Production of monoclonal antibody
Produced by hybridoma cell cultures which react to a pre-defined, specific target on cancer cells. They are commonly murine or primate and must be humanised to prevent rejection or an immune response on them when administered to patients.
New developments in monoclonal antibody production
Create single chain variable region fragments made up of fragments of the antibody not the whole structure. Improve the penetration of the drug.
Examples of monoclonal antibodies used
Herceptin/Trastuzumab, Rituximab, Bevacizumab and Cetuximab.
Herceptin/Trastuzumab use and action
Target extracellular domain of HER2 in breast cancer reduce proliferation of cells over-expressing this receptor. HER2 has tyrosine kinase activity. Used in progesterone-receptor-tamoxifen-resistant cancers or none-alpha-oestrogen-receptor-expressing cancers
Herceptin/Trastuzumab administration, ADR
IV, can be given with other chemotherapy e.g. paclitaxel. ADR = heart failure.

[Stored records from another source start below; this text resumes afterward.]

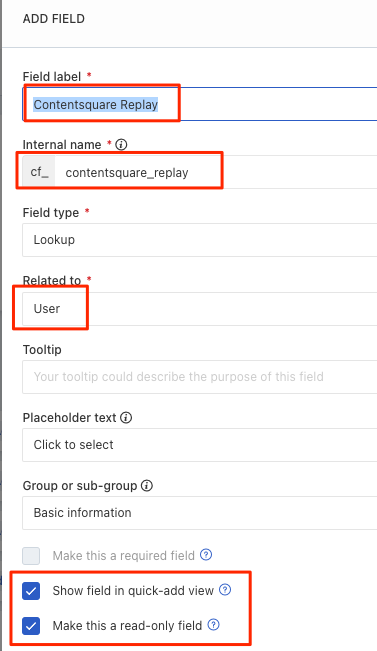Open help icon beside quick-add view option

[225, 590]
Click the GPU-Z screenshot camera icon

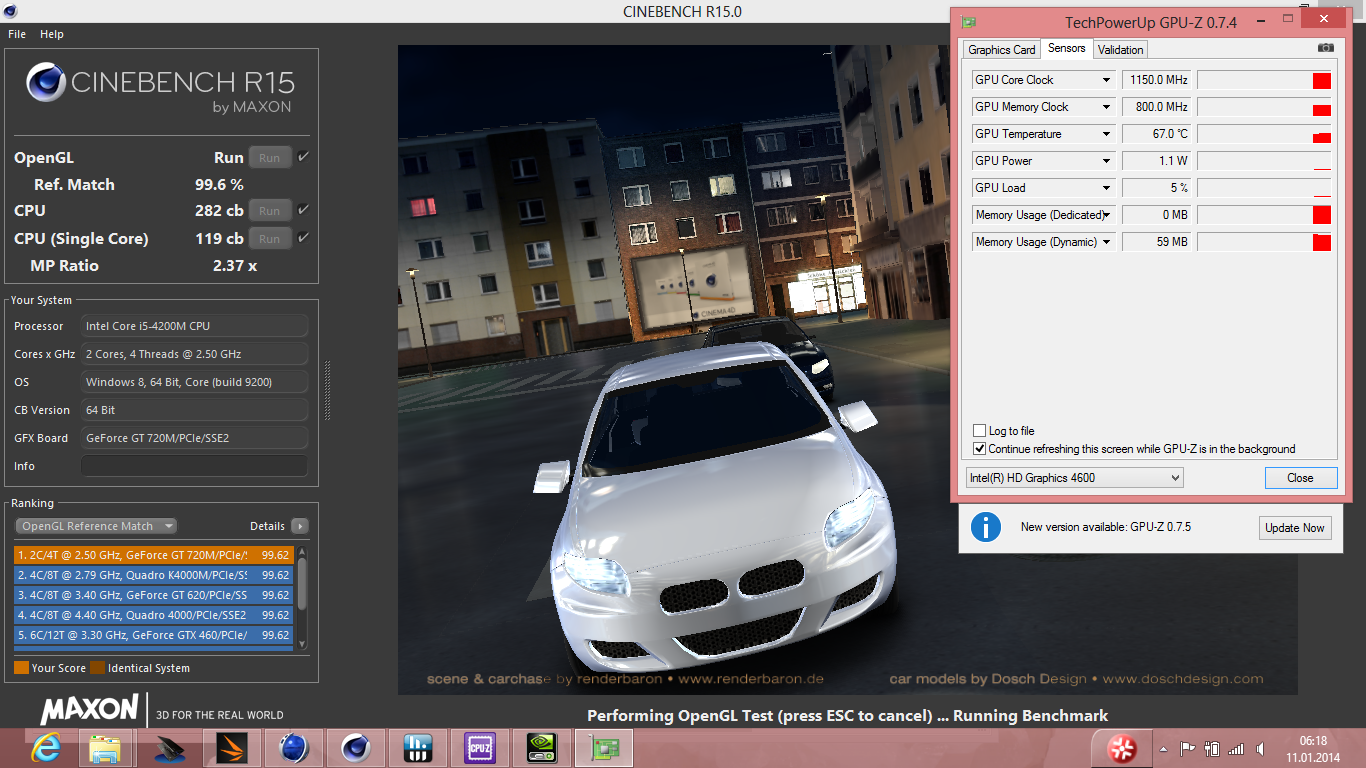(x=1325, y=48)
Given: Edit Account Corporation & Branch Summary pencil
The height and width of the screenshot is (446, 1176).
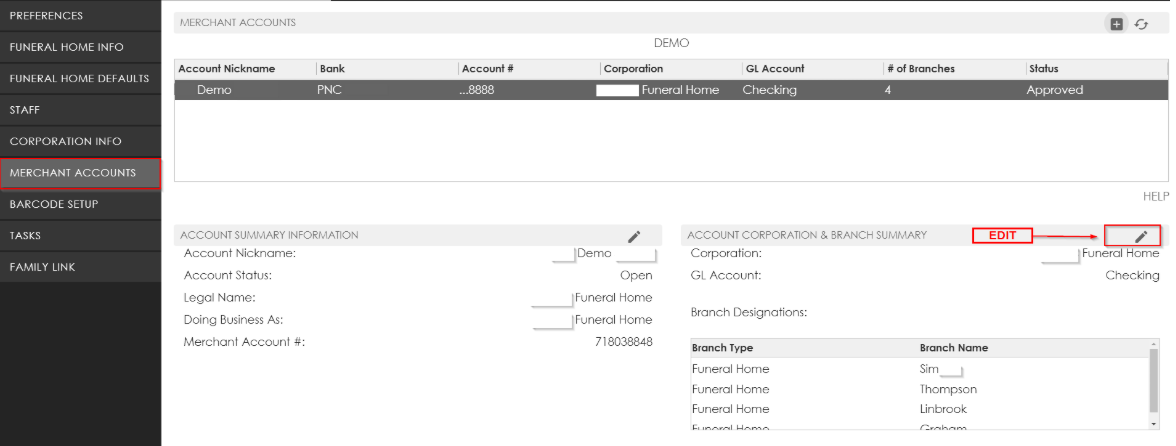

Bevacizumab use and action
used in colorectal cancers. restrains the action of vascular endothelial growth factor A. Decrease angiogenesis.
Administration of Bevacizumab and ADR
Often with 5-Fluorouracil. IV. ADR = hypertension and interstitial bleeding.
Rituximab use and action
Used in Non-hodgkin lymphoma and leukaemia. Fab region of drug binds to CD20 (calcium channel forming) on B lymphocytes and lyses cell. Activates complement factor in immune system.
Administration and ADR of Rituximab
IV. can be given in combo with other chemotherapeutics e.g. cyclophosphamide. ADR: hypotension, fever, cardiac pathologies
Cetuximab use and action
Targets epithelial growth factor. Used in colorectal cancer treatment
Administration and ADRs of Cetuximab
IV in combo with irinotecan. ADR = fever, hypotension.
recombinant enzyme example
L-Asparaginase
Use of L-asparaginase
Childhood acute lymphocytic anaemia with prednisolone and vincristine. Used in tumours with low asparagine concs
Mode of action of l-asparaginase
Neoplastic cells have low asparagine synthetase levels so require host to make sufficient asparagine. The drug depletes the blood levels of asparagine so tumour can not get enough.
Two types of interferons
type 1 IFNs with alpha and beta and type 2 IFN with gamma.
Action of interferons
Promote apoptosis in cancer cells, stimulate immune recognition of cancer cells.
Use of interferons in cancer treatment
IFN-α2a and IFN-α2b - Interferon ALPHA. Used in Melanoma, renal cell carcinoma, Kaposi sarcoma HIV associated.
Administration of interferon alpha
IM, sub cut or IV.
Interleukins in cancer treatment
Interleukin 2 used in renal cell carcinoma and melanoma. Potentially interleukin-12 too
Action of interleukin 2
T lymphocyte growth factor. May act synergistically with IFNα2a.
ADR of interleukin 2 use
Hypotension, liver damage. REVERSIBLE. MAX dose of 14 due to tolerance.
Action of interleukin 12
Stimulates B and T cells and natural killer cells.
What compound does interleukin 12 potentially interact with?
Granulocyte-monocyte colony stimulating factor. Which cam stimulate immune system response to cancer. Used after bone marrow or stem cell transplant.